[The problem] Identify each line below containing the string "Viewport" and copy it.

Dataset entries section start

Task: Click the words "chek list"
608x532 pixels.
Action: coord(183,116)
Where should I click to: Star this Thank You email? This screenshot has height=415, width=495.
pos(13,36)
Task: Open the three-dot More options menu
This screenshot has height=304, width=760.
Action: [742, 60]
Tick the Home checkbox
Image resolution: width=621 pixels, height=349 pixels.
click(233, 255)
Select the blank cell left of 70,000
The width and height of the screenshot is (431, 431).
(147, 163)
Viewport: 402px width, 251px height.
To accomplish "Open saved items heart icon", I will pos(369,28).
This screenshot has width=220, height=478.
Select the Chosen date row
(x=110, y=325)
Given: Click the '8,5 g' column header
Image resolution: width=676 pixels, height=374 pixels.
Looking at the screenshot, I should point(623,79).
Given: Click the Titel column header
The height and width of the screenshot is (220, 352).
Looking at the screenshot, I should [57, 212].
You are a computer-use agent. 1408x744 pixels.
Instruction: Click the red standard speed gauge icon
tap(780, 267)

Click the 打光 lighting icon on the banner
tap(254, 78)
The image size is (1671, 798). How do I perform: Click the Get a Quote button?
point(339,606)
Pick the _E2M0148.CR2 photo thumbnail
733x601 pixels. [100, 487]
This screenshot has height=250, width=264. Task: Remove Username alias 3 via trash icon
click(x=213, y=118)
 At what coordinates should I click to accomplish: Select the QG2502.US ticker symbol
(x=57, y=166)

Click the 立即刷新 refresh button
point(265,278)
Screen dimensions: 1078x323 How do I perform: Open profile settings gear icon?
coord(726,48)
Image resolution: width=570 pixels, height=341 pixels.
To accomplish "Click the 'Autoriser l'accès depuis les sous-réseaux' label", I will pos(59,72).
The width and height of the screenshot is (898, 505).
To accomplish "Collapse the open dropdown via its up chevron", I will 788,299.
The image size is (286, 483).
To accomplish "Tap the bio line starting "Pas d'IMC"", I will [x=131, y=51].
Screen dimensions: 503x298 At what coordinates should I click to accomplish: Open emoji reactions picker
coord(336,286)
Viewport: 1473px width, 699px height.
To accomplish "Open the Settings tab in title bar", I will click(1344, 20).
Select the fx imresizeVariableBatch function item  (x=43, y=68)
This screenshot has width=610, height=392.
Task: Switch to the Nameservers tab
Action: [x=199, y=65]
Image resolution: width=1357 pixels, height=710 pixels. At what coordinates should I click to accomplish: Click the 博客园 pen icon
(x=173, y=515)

Dataset entries section end

[Completed exercise]
Viewport: 402px width, 251px height.
Viewport: 1473px width, 699px height.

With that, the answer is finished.